Todos nos ponemos nerviosos ante ciertas experiencias como un examen, atravesar un bache económico, comprarnos una casa o una intervención quirúrgica. En general, nos sobreviene ansiedad cuando nos enfrentamos a una situación en la que somos evaluados (hablar en público, hacer una entrevista de trabajo…), ante un peligro físico (una araña, un accidente…) o por una experiencia fóbica (viajar en avión, ir al dentista…), entre otras circunstancias.
Pero esta tensión entra dentro de lo normal, no está relacionada con un trastorno de ansiedad. Cuando existe un problema médico el nerviosismo o preocupación no remite, hasta el punto de que afecta a otros aspectos de la vida, por ejemplo, al trabajo, los estudios o las relaciones sociales.
La ansiedad se experimenta tanto a nivel mental como físico. En el primer caso, el afectado “se siente preocupado todo el tiempo, cansado, irritable, duerme mal y no puede concentrarse”, explica la Sociedad Española de Psiquiatría. En el segundo, “se elevan las pulsaciones, se experimenta sudoración, tensión muscular, dolores, temblores, respiración profunda, mareos, desmayos, indigestión y diarrea”.

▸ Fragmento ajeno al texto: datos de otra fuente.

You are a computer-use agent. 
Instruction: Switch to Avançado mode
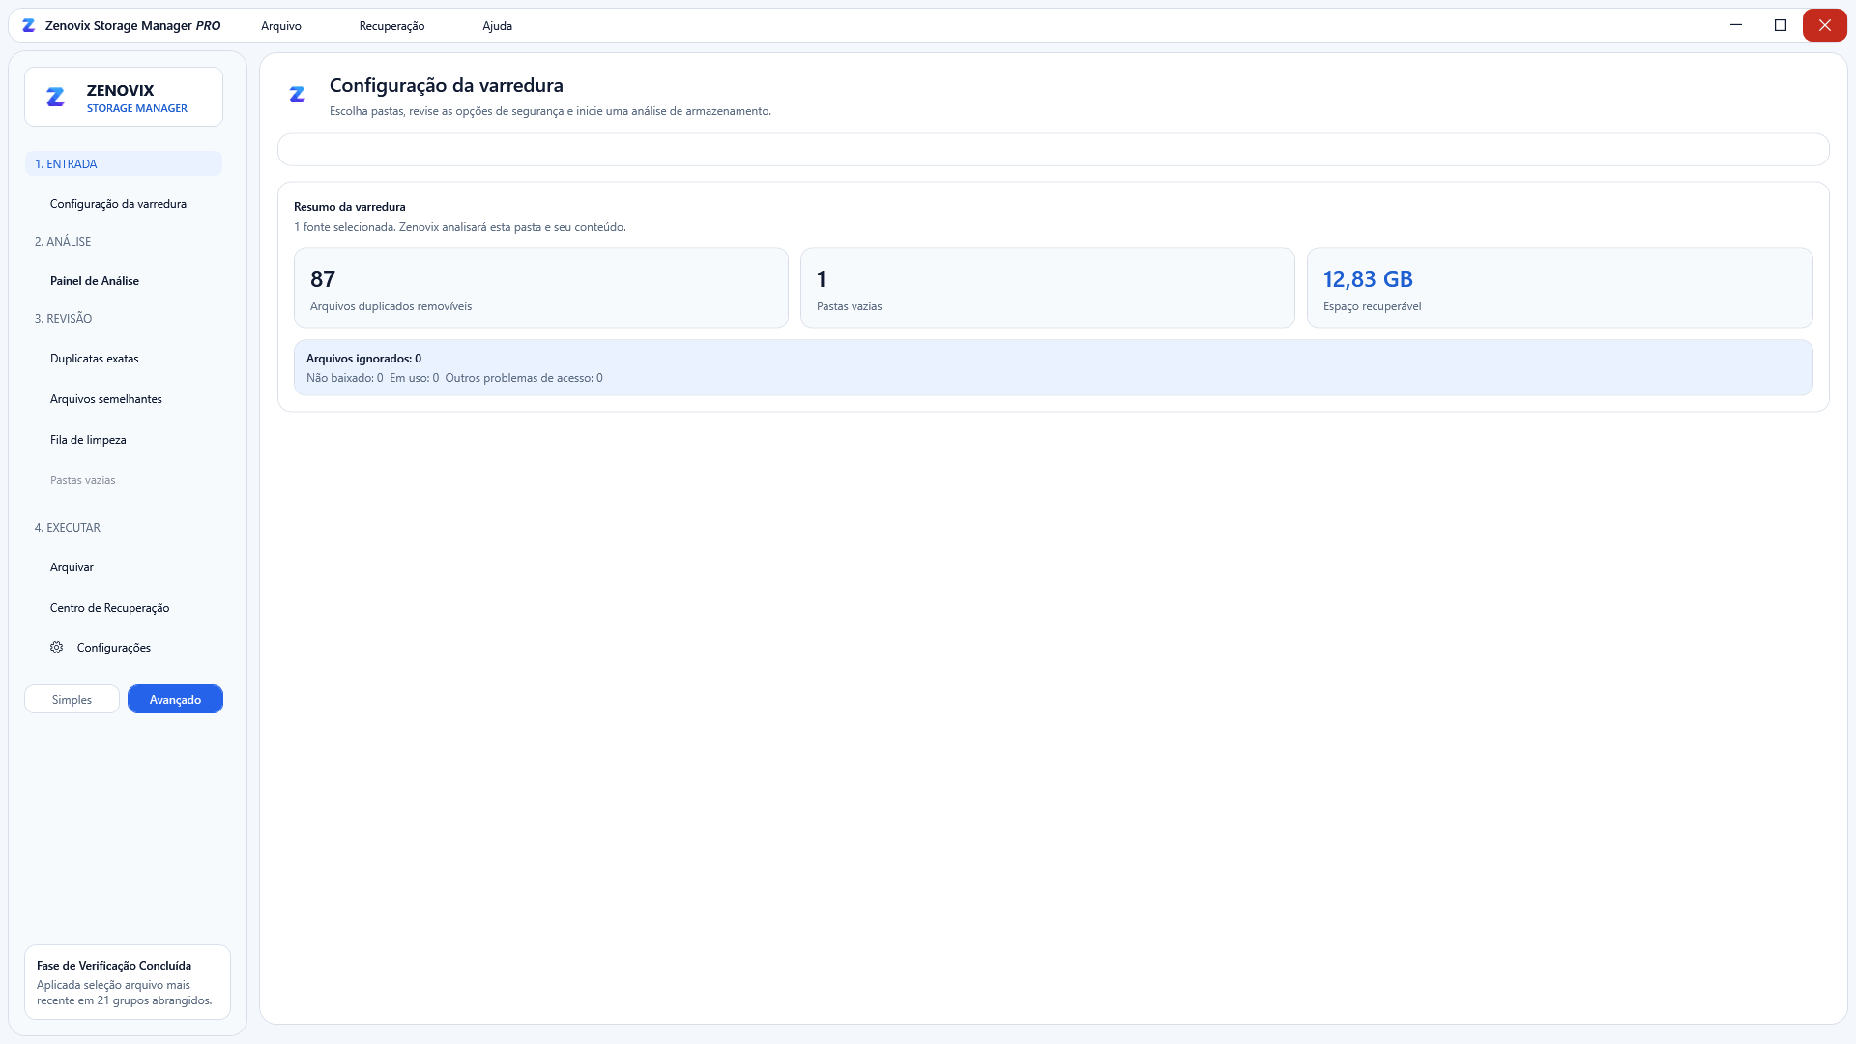[x=175, y=699]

En ocasiones, sobrevienen sentimientos de pánico acompañados de reacciones fisiológicas (las palmas sudorosas, corazón, respiración pesada. Otras se manifiesta como un trastorno del sueño o la dificultad para concentrarse. Otras señales de que alguien puede estar padeciendo ansiedad es el descuido en la higiene personal, el aumento o la pérdida de peso, bajo rendimiento en el trabajo o el colegio o un cambio brusco en el estado de ánimo. Normalmente, no se tienen todos los síntomas, sino que cada persona presenta unos u otros en función de factores biológicos.
E insistimos, aparte de estos síntomas, para saber si existe un trastorno, es clave la duración de los mismos: hay que acudir a un especialista cuando estos perduran en el tiempo, entre varias semanas a meses, e interfieren en la vida diaria.